How does someone become a telemetry nurse? Whether you are a student planning for your future or an established professional intrigued by the idea of changing direction, it is always important to understand what you need to accomplish to reach your goal. To become a telemetry nurse, you must first become a nurse. With experience, you can seek specialized training and even pursue advanced certification to become a telemetry nurse.

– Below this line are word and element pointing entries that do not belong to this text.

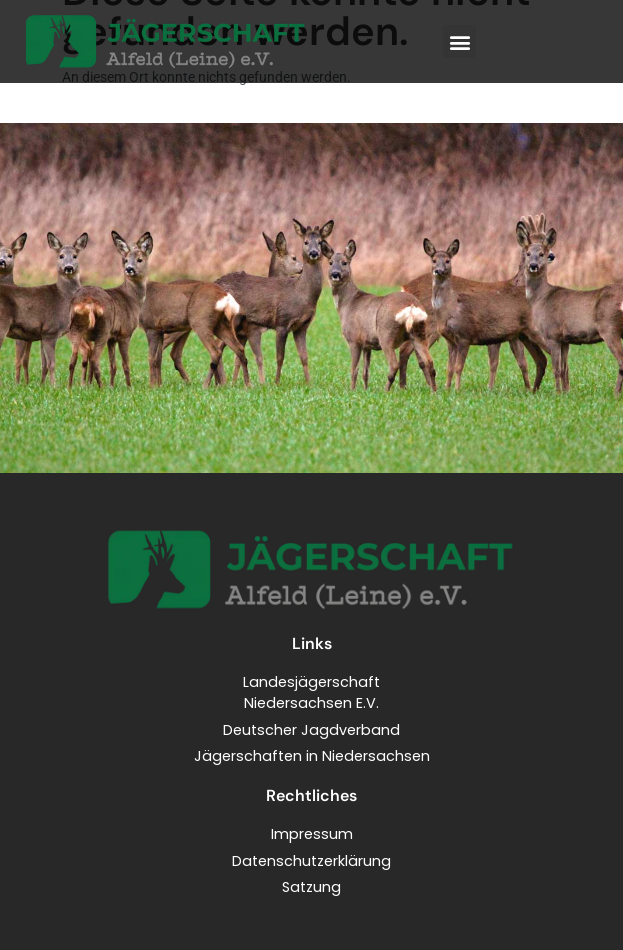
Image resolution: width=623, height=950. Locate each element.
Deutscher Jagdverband (311, 730)
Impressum (312, 834)
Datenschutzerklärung (311, 861)
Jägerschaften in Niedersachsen (312, 756)
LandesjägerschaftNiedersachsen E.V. (311, 693)
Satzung (311, 887)
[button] (459, 41)
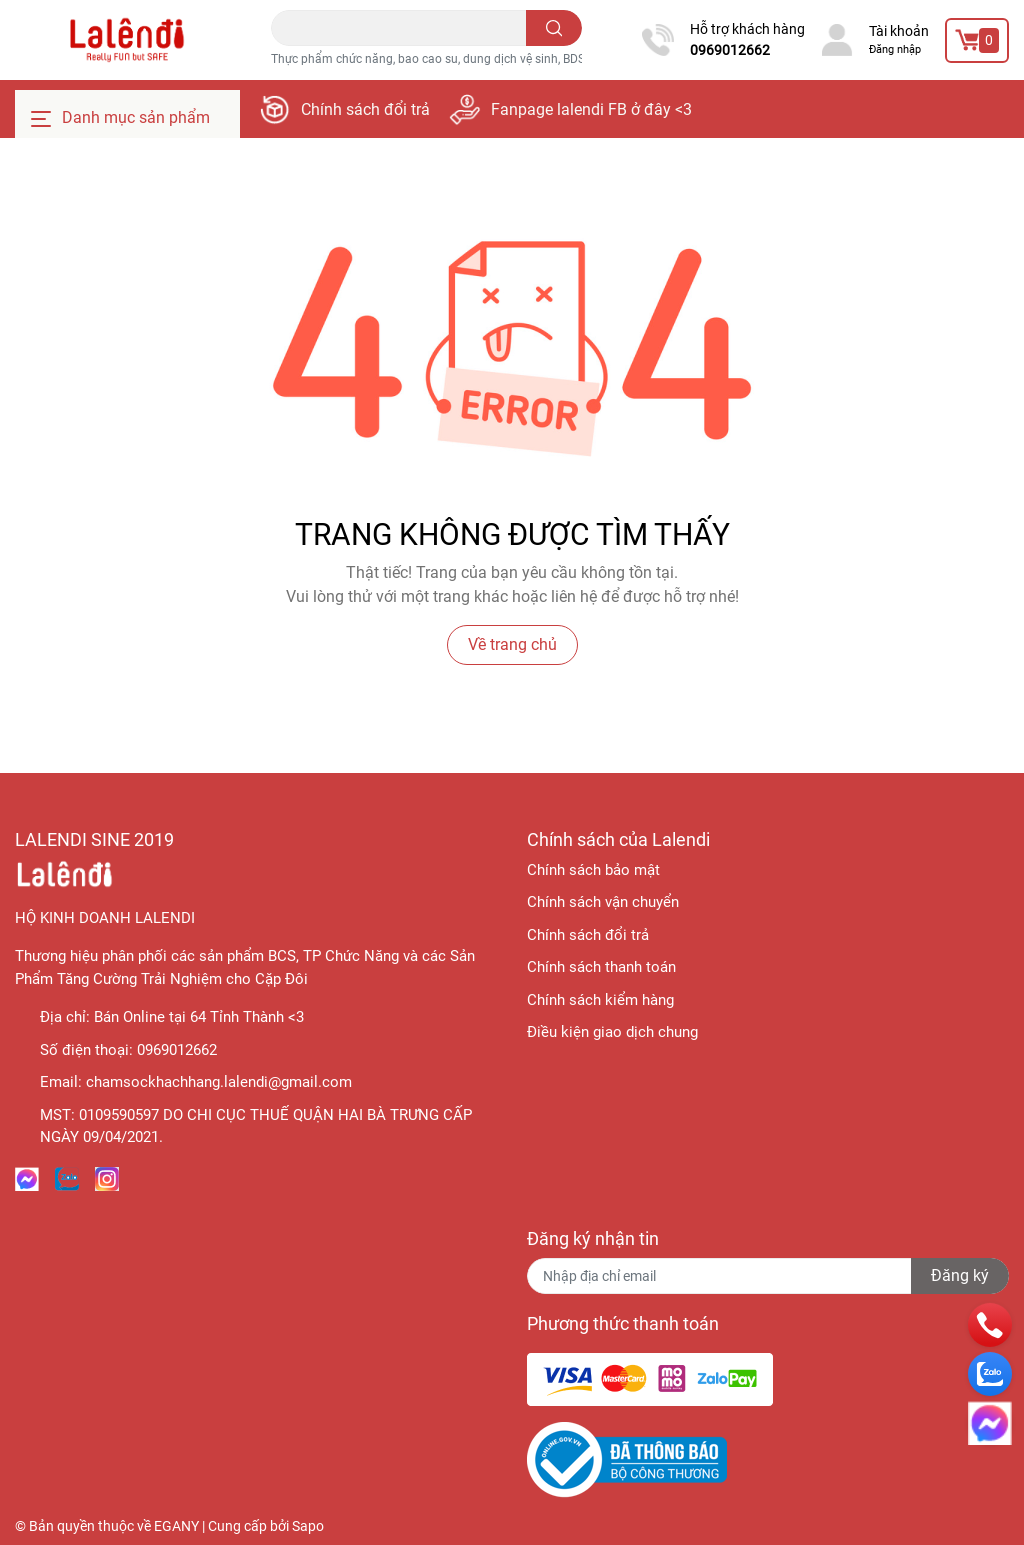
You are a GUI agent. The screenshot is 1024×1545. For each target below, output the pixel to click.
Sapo (308, 1526)
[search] (554, 28)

What Does a Telemetry Nurse Do?
Telemetry nurses need technical expertise, advanced medical knowledge and well-honed interpersonal skills. They work in telemetry, progressive care and step down units in hospitals to care for patients whose condition is not quite serious enough for intensive care, but still critical enough to require special monitoring. While they carry out basic nursing duties like administering medication, explaining patient care and answering questions, they also utilize complex medical equipment to closely monitor important vital signs such as breathing, blood pressure and heart rate. Patients who have just been released from the intensive care unit, patients struggling with cardiovascular issues and patients battling neurological troubles often need the attentive care of a telemetry nurse. Working as a telemetry nurse is a demanding job with little down time because each nurse cares for multiple acutely ill patients.
What Education is Required to Become a Telemetry Nurse?
To become a telemetry nurse, you must first become a registered nurse by earning your diploma in nursing, an associate degree in nursing or a bachelor’s degree in nursing. If your ultimate goal is to become a telemetry nurse, you may want to pursue the bachelor’s degree. Many hospitals give preference to nurses who have completed this more in-depth degree program when selecting staff for the telemetry, progressive care and step-down units. NurseZone suggests that you try to shadow or otherwise work with telemetry nurses during your studies so that you are familiar with this challenging job and have a head start in preparing for it. Once you pass the National Council Licensure Exam for Registered Nurses and become a nurse, read journals on telemetry and progressive care as you gain hours and experience in patient care.
What Certification is Available for a Telemetry Nurse?
Many hospitals require telemetry nurses to become progressive care certified nurses by passing the exam administered by American Association of Critical-Care Nurses. To sit for the exam, you must have an unencumbered nursing license and meet the clinical practice requirements by spending the requisite number of hours involved in the care of acutely ill patients. Telemetry nurses are expected to understand medication dosage and administration, patient monitoring protocols, and basic and advanced life support. They should also be prepared to recognize signs of respiratory or cardiac emergencies and know how to begin interventions to stabilize their patient.
Related Resource: Emergency Room Nurse Certification
With America’s aging population placing an increasing strain the capacity of intensive care units, more and more hospitals are setting up or expanding telemetry and progressive care units for patients whose conditions are too serious for standard care, but not quite dangerous enough to justify intensive care. This shift in healthcare strategy is making telemetry nursing an in-demand specialty. If you are looking for a challenging, hands-on career that allows you to work with both patients and sophisticated medical technology, this is an excellent time to become a telemetry nurse.